Nous en avons un exemple assez frappant ici. Jérusalem a reçu du Seigneur le double de ce qu’elle méritait… Alors, Dieu frapperait deux fois trop fort, aveuglément et il le reconnaîtrait ensuite tranquillement. « Oups, j’y suis allé deux fois trop fort, bon ben désolé hein ! Je vais m’arrêter du coup ». Dieu agirait comme parfois les compagnies de gaz, d’électricité ou des eaux : on perçoit d’un bloc et puis après on rembourse le trop-perçu … Sauf que dans le cas d’une punition, d’une catastrophe, c’est un peu dur de rembourser le trop-perçu …

Esaïe nous en offre un exemple remarquable mais en fait, bien des textes qui nous parlent du Dieu qui frappe, disent « assez ! », disent « c’est trop » et donc partagent notre indignation, notre refus de cette image d’un Dieu punisseur…

 

Après avoir évacué cet aspect du texte, entrons maintenant dans le cœur du texte, dans son projet : « Consolez, consolez mon peuple

Et de cet appel à la consolation, découle un étrange dialogue.

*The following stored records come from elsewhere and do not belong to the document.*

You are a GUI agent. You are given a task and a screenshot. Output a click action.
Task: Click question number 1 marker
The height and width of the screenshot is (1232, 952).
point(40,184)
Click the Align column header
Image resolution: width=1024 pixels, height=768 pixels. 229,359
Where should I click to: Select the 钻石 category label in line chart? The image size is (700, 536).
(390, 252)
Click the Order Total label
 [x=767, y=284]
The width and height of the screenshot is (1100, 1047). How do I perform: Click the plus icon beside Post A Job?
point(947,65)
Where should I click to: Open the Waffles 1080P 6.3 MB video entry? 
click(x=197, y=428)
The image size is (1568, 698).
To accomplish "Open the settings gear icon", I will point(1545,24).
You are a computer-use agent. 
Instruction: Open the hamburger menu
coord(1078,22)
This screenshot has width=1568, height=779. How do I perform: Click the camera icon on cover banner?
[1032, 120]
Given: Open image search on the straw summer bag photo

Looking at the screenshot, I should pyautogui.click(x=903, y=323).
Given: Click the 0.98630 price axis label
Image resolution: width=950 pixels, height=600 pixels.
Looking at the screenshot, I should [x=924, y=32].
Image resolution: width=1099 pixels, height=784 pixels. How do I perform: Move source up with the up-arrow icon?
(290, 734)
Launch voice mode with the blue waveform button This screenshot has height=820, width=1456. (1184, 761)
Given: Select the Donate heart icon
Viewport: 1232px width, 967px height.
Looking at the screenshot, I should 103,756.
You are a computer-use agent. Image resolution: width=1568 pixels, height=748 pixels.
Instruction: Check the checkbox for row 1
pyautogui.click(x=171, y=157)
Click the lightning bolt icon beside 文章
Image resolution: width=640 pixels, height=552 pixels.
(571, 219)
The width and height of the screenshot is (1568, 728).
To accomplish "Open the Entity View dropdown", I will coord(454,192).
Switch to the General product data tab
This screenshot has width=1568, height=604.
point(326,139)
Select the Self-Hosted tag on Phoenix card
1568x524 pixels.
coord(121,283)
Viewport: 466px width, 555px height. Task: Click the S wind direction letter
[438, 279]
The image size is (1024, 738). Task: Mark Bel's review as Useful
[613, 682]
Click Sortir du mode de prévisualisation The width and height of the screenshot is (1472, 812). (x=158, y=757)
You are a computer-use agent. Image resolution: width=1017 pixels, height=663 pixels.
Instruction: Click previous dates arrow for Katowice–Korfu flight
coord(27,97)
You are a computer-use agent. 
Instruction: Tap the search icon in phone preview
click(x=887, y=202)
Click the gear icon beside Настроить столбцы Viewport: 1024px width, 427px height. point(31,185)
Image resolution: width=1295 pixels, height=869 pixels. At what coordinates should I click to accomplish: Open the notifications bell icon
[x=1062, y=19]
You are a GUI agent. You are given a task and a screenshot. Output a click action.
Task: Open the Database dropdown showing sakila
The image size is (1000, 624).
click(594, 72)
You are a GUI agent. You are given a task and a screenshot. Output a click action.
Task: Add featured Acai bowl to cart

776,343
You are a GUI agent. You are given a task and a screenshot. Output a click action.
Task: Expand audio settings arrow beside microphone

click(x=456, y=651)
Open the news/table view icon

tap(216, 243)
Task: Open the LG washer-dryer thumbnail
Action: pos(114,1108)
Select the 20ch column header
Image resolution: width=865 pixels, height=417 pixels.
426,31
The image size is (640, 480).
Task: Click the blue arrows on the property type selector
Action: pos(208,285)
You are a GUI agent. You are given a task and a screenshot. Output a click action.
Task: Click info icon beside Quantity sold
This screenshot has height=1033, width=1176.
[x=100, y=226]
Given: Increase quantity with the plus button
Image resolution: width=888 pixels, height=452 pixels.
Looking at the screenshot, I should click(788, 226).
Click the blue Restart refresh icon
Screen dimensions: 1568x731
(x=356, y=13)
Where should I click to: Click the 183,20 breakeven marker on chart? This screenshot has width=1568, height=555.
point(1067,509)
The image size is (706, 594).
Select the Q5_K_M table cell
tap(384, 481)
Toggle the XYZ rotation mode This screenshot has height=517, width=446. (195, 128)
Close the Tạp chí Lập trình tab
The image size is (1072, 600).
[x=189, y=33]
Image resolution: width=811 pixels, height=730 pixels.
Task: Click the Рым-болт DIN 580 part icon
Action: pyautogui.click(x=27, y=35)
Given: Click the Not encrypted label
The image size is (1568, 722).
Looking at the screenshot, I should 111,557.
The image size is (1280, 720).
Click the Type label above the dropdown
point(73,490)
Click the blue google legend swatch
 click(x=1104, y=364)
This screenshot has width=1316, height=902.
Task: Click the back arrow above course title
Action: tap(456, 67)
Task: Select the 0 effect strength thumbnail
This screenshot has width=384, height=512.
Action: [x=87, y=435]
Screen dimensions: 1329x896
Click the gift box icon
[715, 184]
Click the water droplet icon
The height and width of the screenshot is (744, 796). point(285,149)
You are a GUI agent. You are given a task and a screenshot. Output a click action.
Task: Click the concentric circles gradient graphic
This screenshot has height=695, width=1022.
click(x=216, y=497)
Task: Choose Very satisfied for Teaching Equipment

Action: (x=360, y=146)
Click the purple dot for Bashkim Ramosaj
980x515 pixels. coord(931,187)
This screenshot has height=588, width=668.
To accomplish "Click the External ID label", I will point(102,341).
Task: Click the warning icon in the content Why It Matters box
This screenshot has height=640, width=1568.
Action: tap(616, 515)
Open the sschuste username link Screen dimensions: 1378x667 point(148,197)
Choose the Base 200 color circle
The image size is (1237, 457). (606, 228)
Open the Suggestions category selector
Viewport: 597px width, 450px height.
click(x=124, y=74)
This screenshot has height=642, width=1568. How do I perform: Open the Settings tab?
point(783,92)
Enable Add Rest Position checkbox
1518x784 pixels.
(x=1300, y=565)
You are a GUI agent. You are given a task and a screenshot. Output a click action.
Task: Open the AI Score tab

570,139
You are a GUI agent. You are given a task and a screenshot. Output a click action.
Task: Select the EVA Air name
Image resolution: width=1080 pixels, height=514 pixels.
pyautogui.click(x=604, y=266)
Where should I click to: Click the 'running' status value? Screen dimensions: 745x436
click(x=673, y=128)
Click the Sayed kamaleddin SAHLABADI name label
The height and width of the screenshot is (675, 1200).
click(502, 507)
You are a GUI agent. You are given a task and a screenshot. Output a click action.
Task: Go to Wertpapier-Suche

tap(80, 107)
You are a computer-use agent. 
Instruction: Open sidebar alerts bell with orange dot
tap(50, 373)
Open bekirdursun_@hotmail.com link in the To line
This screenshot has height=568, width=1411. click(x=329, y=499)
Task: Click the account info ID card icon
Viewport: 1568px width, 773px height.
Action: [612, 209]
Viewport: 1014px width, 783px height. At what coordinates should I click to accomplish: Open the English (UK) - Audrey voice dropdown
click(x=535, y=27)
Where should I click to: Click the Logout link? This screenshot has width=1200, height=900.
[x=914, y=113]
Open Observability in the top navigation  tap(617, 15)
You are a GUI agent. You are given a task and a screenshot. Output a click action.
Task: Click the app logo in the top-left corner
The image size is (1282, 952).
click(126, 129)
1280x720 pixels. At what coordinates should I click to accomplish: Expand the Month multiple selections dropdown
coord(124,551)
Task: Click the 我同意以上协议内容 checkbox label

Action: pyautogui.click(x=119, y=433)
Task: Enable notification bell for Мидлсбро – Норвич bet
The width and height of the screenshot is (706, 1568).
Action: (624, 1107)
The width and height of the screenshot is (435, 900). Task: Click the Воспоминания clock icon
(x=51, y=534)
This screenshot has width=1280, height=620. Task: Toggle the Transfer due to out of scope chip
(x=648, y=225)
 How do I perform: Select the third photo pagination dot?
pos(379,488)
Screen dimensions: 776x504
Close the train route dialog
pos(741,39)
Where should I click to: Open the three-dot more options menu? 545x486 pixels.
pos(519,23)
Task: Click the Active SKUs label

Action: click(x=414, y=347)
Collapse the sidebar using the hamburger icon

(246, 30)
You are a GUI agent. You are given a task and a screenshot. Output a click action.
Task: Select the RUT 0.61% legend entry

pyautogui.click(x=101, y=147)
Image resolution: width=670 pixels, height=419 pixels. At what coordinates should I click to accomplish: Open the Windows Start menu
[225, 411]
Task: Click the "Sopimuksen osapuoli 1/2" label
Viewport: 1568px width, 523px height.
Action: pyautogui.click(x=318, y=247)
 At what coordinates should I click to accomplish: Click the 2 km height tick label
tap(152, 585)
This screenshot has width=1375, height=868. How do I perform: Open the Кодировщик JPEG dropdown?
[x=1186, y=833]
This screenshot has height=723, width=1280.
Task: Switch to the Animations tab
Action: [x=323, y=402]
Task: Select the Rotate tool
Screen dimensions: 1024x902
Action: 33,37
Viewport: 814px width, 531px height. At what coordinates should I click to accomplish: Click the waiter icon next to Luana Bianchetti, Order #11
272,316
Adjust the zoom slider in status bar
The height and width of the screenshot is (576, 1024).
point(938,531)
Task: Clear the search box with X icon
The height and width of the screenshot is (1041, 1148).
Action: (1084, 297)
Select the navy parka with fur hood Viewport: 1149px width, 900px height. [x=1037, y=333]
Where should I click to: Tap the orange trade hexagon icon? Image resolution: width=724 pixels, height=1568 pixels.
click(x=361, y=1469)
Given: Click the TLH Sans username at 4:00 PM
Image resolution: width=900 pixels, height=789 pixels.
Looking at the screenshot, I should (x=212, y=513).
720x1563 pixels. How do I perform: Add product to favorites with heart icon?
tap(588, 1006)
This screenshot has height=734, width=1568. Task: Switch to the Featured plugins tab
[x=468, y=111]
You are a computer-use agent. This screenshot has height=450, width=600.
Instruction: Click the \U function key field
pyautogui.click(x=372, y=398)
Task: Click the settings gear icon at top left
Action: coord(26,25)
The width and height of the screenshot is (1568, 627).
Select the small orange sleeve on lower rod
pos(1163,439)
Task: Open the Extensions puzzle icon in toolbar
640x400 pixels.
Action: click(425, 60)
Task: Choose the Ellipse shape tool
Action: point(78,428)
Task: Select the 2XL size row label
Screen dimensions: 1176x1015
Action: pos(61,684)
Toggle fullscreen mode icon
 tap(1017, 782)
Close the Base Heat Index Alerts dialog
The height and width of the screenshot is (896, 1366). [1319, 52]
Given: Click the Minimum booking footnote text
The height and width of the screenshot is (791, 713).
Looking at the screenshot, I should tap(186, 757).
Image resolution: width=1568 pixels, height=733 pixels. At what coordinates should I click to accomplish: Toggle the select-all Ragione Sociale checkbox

Oui, l’hébreux n’offre pas de guillemet, ne dit pas toujours qui parle. C’est parfois au lecteur de redécouper le dialogue. Voici comment je l’entends.

- Quelqu'un dit : Crie !

- On répond : Que crierai-je ? Toute chair est de l'herbe, tout son éclat est comme la fleur des champs. L'herbe se dessèche, la fleur se fane quand le souffle du SEIGNEUR passe dessus.

- Vraiment, le peuple est de l'herbe : l'herbe se dessèche, la fleur se fane ; mais la parole de notre Dieu subsistera toujours

C’est vrai que ce n’est pas facile de consoler quelqu’un ou un peuple. On se sent très impuissant. Nos mots, nos gestes, nos silences nous paraissent d’autant plus dérisoires que la peine que nous voudrions consoler est grande. Saint Exupéry écrivait « C’est si mystérieux le pays des larmes ».

 

          Mais tout en nous appelant à être consolateurs, consolatrices, le texte nous donne aussi quelques indications sur la manière de consoler.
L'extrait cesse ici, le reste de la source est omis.